• 63°

BCS wants more construction funds

Citing the need for one long-delayed construction project, a growing list of vehicles that need replacing and several safety measures, the Beaufort County Board of Education will ask county leaders to increase the money they give for school construction projects by some $500,000.

Some school board members said after the vote that they don’t believe the Beaufort County Board of Commissioners will fund all the projects they are requesting in the public schools’ capital budget for the 2012-2013 fiscal year.

Beaufort County Schools Superintendent Don Phipps said he’s “cautiously optimistic” the commissioners will allocate funds to meet the construction needs identified by school leaders.

“I don’t think there’s anything on the list that’s not a real need for the school system. I don’t think there’s anything on it that’s frivolous,” he said. “What we’ve got to do is make a case for what we’re requesting.”

“If we don’t continue to hold our own and make gains in the capital area, we’re going to pay a bigger price down the road,” he said.

At its meeting Monday in the Training Center at the Beaufort County Ed Tech School, the school board, in a split vote, approved a $1,674,637 capital-budget request for 2012-2013.

Board members Cindy Winstead and Terry Williams voted against the request.

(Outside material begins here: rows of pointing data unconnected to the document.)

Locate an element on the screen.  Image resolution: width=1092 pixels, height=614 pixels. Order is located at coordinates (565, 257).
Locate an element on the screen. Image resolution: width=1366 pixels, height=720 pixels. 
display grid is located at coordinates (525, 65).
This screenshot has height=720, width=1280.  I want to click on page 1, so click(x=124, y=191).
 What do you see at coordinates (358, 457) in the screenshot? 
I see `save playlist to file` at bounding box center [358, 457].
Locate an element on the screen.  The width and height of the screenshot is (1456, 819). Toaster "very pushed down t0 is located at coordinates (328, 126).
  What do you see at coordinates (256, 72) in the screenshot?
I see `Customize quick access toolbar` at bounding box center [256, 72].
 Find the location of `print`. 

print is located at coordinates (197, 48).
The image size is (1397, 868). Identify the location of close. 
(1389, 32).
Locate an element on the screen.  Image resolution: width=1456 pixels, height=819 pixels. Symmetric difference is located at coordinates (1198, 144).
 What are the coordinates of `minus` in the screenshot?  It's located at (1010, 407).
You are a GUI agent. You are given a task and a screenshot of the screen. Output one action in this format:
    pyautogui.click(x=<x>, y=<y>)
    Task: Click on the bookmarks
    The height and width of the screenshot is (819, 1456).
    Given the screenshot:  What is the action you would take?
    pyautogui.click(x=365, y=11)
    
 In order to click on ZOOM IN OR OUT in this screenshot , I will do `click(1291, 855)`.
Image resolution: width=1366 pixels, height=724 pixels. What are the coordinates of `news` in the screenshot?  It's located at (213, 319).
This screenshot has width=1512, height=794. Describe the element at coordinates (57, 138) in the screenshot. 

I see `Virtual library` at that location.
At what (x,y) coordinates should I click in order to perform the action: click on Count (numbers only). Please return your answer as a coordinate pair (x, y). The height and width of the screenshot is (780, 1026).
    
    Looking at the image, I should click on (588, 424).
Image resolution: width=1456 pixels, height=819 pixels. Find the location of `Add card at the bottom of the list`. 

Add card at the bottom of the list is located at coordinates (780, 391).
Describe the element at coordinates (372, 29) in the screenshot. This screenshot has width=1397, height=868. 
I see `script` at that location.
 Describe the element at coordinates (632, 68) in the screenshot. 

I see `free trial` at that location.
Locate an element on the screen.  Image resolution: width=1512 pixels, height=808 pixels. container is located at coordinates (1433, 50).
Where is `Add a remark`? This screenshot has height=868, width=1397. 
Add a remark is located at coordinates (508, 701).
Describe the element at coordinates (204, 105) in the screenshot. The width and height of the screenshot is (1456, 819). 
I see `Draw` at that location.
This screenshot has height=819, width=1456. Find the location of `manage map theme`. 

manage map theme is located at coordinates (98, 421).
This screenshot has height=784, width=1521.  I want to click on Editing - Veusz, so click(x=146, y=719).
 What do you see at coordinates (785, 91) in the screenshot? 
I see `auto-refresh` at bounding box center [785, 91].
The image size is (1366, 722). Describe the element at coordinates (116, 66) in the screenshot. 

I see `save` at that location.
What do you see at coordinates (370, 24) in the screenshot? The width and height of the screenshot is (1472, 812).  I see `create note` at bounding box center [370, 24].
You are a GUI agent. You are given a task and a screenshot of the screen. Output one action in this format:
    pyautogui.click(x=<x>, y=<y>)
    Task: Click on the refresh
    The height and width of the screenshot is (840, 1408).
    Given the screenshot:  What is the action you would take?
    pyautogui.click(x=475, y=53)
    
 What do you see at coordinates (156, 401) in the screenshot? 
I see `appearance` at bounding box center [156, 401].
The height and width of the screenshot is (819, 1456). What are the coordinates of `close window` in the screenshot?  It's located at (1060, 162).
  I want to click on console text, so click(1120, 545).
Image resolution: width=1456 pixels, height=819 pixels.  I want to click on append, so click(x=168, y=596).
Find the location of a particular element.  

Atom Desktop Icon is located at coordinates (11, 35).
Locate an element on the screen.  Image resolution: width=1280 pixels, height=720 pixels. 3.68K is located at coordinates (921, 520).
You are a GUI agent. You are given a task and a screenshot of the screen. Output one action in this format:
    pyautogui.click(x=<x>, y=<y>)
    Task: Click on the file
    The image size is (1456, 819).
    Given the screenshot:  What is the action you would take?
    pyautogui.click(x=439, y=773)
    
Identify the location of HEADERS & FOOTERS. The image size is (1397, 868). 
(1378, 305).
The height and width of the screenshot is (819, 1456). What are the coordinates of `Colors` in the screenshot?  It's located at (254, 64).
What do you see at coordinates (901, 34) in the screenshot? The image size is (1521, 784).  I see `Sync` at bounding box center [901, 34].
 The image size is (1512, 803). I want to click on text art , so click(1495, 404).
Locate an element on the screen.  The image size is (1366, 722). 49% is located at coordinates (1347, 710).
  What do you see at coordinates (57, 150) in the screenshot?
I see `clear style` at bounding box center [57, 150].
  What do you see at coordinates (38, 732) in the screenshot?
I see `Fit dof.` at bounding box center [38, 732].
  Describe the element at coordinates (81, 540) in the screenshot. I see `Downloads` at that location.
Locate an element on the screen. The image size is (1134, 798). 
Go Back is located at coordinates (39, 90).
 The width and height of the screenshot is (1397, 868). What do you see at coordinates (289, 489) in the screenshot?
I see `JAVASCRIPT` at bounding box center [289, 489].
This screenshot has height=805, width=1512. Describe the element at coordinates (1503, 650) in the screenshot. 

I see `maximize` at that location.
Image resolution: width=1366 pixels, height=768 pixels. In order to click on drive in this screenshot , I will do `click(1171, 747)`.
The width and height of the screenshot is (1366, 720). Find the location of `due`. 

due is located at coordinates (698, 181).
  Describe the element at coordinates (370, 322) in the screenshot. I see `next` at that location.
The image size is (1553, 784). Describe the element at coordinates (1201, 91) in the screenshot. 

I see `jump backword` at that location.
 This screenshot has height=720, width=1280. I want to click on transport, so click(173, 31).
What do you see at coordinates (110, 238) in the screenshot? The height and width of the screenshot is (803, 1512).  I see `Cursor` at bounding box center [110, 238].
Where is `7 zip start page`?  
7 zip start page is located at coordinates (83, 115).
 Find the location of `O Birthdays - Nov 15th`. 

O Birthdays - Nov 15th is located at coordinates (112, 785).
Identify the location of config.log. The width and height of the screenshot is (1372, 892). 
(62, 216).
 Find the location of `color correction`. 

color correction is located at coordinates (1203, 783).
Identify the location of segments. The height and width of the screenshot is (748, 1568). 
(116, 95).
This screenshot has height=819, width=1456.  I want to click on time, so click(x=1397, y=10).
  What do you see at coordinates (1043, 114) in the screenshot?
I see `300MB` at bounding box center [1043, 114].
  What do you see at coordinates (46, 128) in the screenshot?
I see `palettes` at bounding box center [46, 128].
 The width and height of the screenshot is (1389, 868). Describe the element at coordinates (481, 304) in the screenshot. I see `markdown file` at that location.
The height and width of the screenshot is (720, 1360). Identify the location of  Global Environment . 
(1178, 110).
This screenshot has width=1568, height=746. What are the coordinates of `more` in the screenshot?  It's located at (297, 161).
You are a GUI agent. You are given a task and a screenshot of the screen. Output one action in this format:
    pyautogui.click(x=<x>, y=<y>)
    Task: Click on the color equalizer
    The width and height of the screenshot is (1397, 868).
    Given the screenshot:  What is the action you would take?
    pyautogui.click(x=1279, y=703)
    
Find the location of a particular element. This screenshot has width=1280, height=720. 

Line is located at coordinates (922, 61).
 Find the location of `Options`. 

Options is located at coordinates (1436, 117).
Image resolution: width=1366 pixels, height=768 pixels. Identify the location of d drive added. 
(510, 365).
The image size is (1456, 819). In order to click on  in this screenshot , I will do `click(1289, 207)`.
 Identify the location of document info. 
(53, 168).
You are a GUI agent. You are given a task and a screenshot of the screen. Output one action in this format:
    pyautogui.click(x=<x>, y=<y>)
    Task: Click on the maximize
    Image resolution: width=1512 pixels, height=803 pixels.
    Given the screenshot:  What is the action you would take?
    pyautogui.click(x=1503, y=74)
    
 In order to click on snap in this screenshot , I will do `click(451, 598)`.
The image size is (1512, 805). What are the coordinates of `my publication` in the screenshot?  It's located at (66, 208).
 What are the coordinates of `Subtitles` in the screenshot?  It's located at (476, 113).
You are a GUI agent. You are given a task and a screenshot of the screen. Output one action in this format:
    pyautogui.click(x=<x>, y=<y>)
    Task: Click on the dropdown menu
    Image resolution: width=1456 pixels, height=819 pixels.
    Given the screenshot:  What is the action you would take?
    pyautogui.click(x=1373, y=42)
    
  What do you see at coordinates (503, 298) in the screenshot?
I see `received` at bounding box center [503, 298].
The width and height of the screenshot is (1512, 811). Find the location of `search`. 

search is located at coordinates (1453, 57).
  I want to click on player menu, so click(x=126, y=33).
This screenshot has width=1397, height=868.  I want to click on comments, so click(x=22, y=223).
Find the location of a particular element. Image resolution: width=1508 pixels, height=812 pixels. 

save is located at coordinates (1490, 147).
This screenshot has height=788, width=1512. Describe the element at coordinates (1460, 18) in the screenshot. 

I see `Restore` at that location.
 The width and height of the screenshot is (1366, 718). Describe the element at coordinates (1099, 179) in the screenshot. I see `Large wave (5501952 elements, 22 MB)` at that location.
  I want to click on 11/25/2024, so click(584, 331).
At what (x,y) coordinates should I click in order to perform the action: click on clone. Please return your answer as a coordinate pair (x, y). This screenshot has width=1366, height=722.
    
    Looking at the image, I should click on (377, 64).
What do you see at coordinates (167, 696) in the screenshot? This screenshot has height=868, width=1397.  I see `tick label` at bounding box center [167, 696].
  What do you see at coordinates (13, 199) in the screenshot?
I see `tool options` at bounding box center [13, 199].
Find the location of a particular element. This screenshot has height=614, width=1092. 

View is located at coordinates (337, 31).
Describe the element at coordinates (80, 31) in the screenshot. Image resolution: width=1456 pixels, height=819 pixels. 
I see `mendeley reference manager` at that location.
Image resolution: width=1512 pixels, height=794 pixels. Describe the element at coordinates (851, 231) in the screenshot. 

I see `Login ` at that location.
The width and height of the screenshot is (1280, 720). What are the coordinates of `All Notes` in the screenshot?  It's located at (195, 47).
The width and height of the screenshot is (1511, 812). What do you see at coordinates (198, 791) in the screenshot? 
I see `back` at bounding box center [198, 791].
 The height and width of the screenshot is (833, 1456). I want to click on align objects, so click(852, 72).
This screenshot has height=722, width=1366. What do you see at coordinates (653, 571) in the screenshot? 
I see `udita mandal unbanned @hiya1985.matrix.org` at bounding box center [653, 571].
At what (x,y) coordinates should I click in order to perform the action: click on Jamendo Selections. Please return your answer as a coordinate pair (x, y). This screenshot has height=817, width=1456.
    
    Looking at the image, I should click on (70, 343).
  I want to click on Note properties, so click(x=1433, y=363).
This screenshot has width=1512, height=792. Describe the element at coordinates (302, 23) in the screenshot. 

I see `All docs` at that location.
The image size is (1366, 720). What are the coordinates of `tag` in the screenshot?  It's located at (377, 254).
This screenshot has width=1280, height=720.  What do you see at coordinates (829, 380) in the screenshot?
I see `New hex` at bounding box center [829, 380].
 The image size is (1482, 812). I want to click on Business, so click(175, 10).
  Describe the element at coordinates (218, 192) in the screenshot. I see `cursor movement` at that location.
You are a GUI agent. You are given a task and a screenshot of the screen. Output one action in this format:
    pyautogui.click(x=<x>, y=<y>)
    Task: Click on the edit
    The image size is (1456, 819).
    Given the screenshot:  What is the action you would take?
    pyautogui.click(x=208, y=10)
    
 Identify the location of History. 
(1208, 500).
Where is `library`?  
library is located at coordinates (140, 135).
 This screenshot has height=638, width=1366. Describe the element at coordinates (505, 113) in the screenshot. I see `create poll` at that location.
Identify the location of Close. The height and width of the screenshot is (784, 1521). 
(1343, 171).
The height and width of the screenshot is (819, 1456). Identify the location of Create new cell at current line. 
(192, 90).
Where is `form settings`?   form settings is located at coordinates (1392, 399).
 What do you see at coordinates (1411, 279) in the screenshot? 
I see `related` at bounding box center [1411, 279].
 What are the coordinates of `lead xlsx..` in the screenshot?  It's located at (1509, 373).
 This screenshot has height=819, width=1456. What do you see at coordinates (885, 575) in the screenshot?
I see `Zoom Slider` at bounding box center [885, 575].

The vote followed a line-by-line and school-by-school discussion of nearly $5 million in construction needs that had been identified by the county’s public-school leaders.

The school board is scheduled to meet Monday with the commissioners to make its case for its 2012-2013 capital budget and $13.1 million operating budget.

Last year, the commissioners cut the school district’s requested $1.5 million construction budget to $467,860 with the provision that the county would appropriate any funds from the North Carolina Education Lottery — estimated by county officials to be about $500,000 — to the school system for construction projects.

They also reduced the county’s contribution to the school system’s operating budget from $12.6 million requested by the schools for 2011-2012 to about $11.9 million — a sum about equal to the district’s local appropriations for the 2009-2010 fiscal year.

Monday’s school board meeting was called after its members failed to reach a consensus on its construction-budget request at a meeting of the board last week.

The most divisive issue during Monday’s discussion was a request for $600,000 in the capital budget request to build a new multi-purpose building at Eastern Elementary School.

Board member Robert Belcher advocated for its inclusion in the budget, saying Eastern Elementary School is the only school in the county without a multi-purpose room, and, as a result, the school has no space for a campus-wide meeting and no space to hold physical-education classes during inclement weather.

“It has been put off every year since 1966,” he said. “If you think you need this, you have to put it in front of the commissioners, because if you don’t do that, you’re not doing your duty for the schools.”

Winstead took issue with Belcher, saying that during the current economic downturn, school leaders should focus on maintaining the district’s existing buildings and work to make them more energy efficient.

“With the economy the way it is, I think our focus should be on maintaining what we have and trying to make it as energy efficient as it can be,” she said.

Board members Mike Isbell and Williams agreed with Winstead, and the three cast votes against making the project part of its capital budget request.

Another divisive issue for school leaders was the request for funding electrical upgrades and new air-conditioning units at the Ed Tech Center.

Some board members questioned the need for any improvements at the school. But after a tour of the campus Monday, the board voted to include $59,950 for electrical upgrades and 10 new air-conditioning units in its capital-budget request.

Board members, however, were more united in a request for $160,000 to repave the bus parking lot and rear entrance to Northside High School, agreeing the existing asphalt had fallen into disrepair because of faulty workmanship when the school was built.

The capital-budget request also includes $89,775 for replacing roofs at four schools and one building at the district’s central office on Smaw Road.

“These are our most pressing roof needs,” Phipps told the board. “All are either leaking or have structural issues.”

Also included in the capital budget is $60,714 to install automated heating and air-conditioning controls at Southside and Washington high schools.

School officials hope the new systems will lead to lower energy and maintenance costs at the schools. If so, they hope to expand the automated system to other schools in future years.